:: What is needed ::
In the records below, find the line that contains "[0] (572, 103)", then write out that line and each one after it exactly, up to and including the last.

:: Records supplied ::
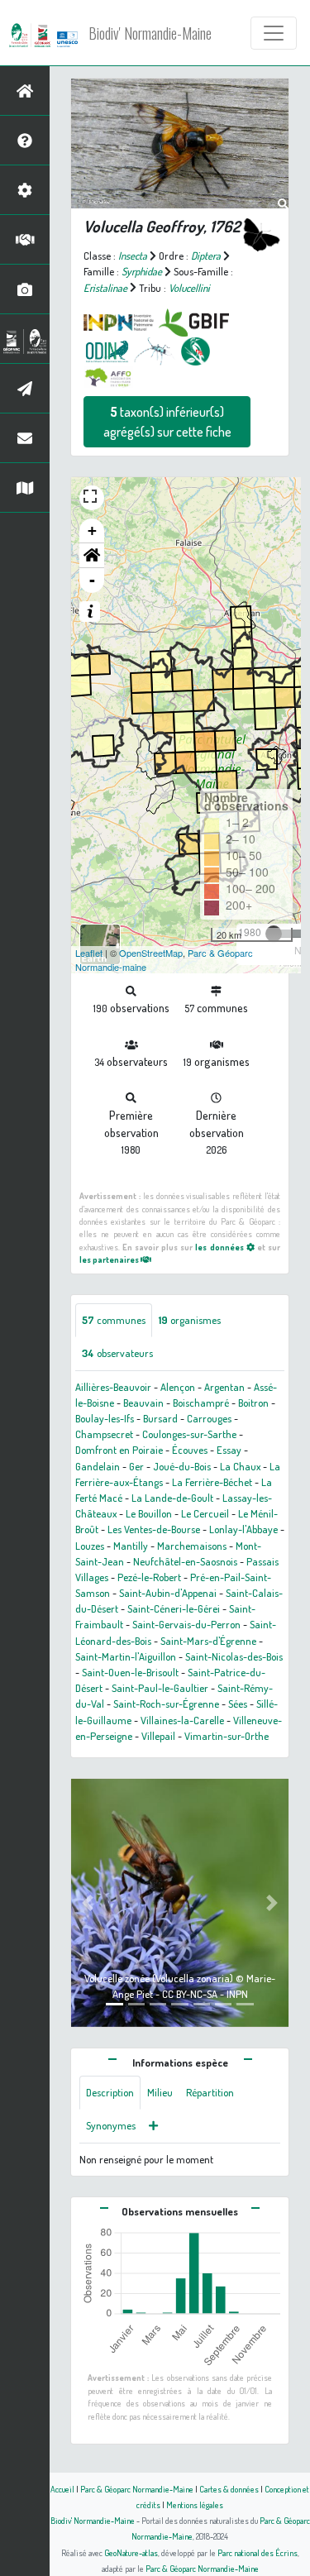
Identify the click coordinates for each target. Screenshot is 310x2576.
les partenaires (110, 1259)
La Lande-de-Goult (172, 1497)
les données (220, 1246)
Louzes (89, 1545)
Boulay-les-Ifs (104, 1418)
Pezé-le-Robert (149, 1577)
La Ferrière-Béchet (212, 1482)
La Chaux (240, 1466)
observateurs (117, 1353)
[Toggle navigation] (273, 33)
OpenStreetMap (151, 952)
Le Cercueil (205, 1513)
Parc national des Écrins (257, 2552)
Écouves (189, 1449)
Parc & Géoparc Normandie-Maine (136, 2488)
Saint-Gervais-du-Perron (186, 1624)
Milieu (160, 2092)
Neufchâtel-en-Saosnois (185, 1561)
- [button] (92, 580)
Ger (136, 1466)
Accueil (62, 2488)
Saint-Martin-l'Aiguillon (125, 1656)
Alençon (177, 1386)
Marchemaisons (192, 1545)
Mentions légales (194, 2504)
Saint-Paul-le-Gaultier (160, 1687)
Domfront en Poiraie (119, 1449)
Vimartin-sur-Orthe (226, 1735)
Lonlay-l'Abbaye (243, 1529)
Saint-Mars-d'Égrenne (208, 1640)
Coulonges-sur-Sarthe (189, 1434)
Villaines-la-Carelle (182, 1720)
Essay (229, 1449)
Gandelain (97, 1466)
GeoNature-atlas (131, 2552)
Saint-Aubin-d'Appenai (168, 1592)
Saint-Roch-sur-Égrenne (166, 1703)
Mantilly (130, 1545)
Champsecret (104, 1434)
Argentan (224, 1386)
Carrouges (209, 1418)
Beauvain (143, 1402)
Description (110, 2092)
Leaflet (89, 952)
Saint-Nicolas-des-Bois (234, 1656)
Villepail (158, 1735)
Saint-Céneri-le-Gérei (173, 1608)
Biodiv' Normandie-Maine (150, 33)
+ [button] (92, 530)
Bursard (160, 1418)
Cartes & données (229, 2488)
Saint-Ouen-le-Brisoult (130, 1672)
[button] (91, 555)
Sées (237, 1703)
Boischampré (201, 1402)
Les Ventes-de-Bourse (153, 1529)
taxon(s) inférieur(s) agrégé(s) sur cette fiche (167, 422)
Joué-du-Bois (182, 1466)
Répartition (210, 2092)
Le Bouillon (149, 1513)
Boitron (253, 1402)
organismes (190, 1319)
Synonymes (111, 2125)
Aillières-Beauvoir (113, 1386)
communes (113, 1319)
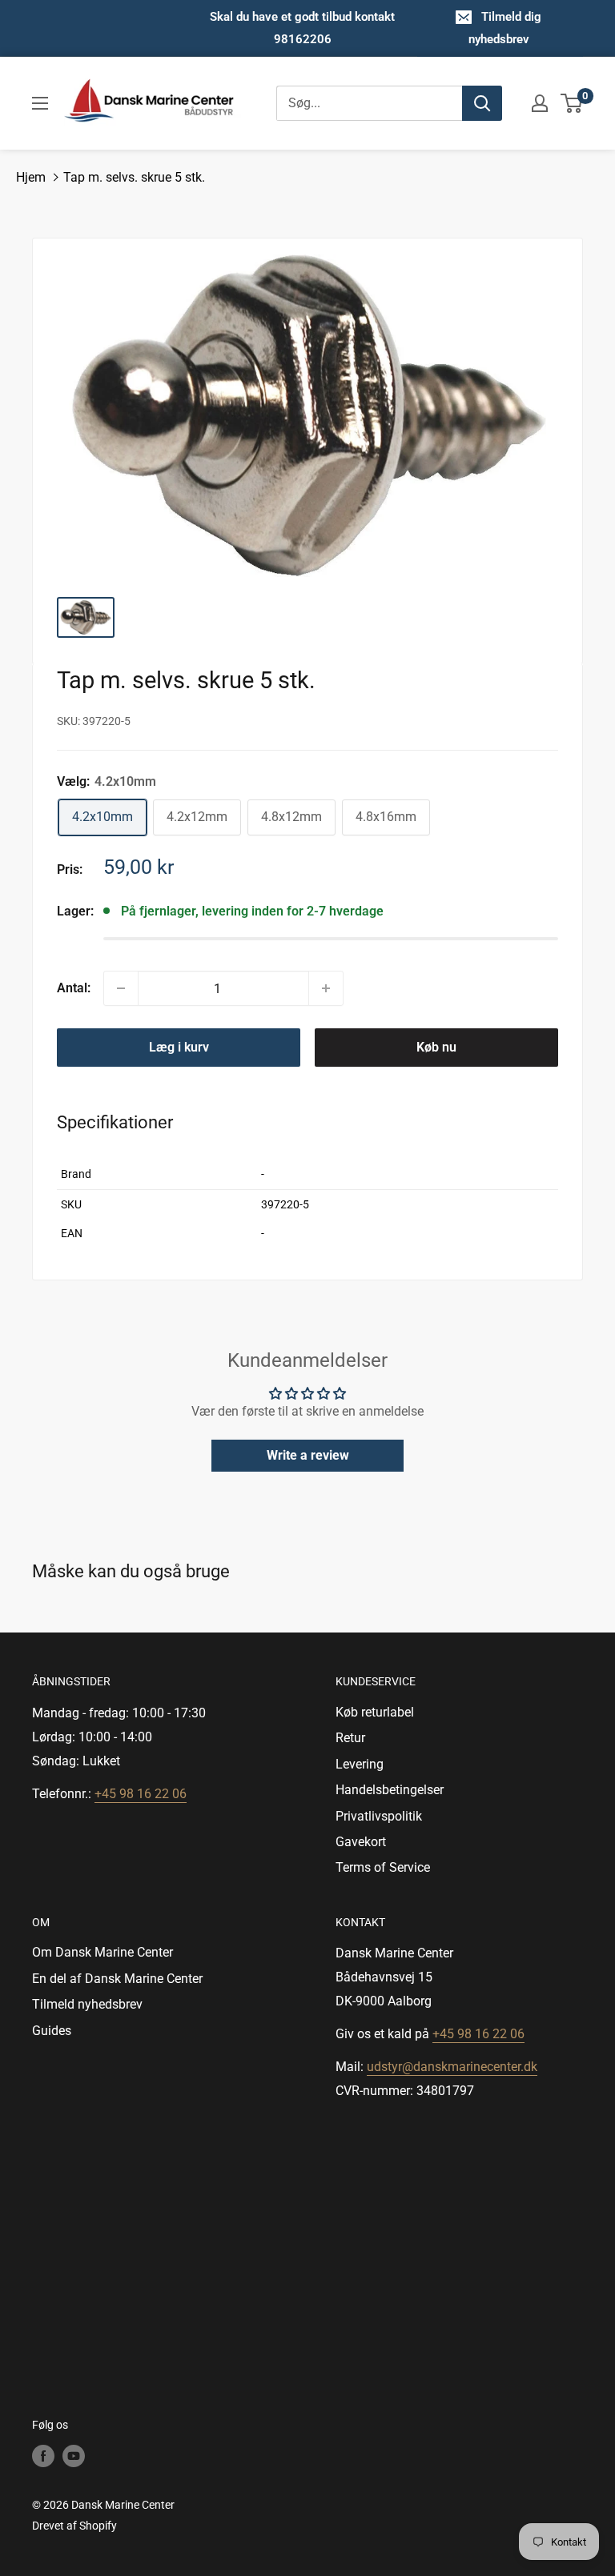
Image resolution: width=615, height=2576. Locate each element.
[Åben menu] (40, 103)
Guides (51, 2030)
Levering (360, 1764)
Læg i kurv (179, 1047)
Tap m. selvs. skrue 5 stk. (134, 177)
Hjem (31, 177)
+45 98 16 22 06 (140, 1793)
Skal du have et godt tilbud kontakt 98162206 (302, 28)
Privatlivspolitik (379, 1816)
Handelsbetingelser (390, 1789)
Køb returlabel (375, 1712)
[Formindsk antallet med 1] (121, 988)
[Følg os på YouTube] (73, 2456)
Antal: (73, 988)
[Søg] (482, 103)
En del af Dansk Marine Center (117, 1978)
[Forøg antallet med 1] (326, 988)
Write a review (308, 1455)
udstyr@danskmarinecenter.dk (452, 2066)
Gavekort (361, 1841)
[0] (572, 103)
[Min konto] (540, 103)
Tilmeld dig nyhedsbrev (505, 28)
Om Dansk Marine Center (102, 1952)
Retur (350, 1737)
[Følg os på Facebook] (43, 2456)
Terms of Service (383, 1867)
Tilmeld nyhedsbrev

:: Output of the task ::
[0] (572, 103)
[Min konto] (540, 103)
Tilmeld dig nyhedsbrev (505, 28)
Om Dansk Marine Center (102, 1952)
Retur (350, 1737)
[Følg os på Facebook] (43, 2456)
Terms of Service (383, 1867)
Tilmeld nyhedsbrev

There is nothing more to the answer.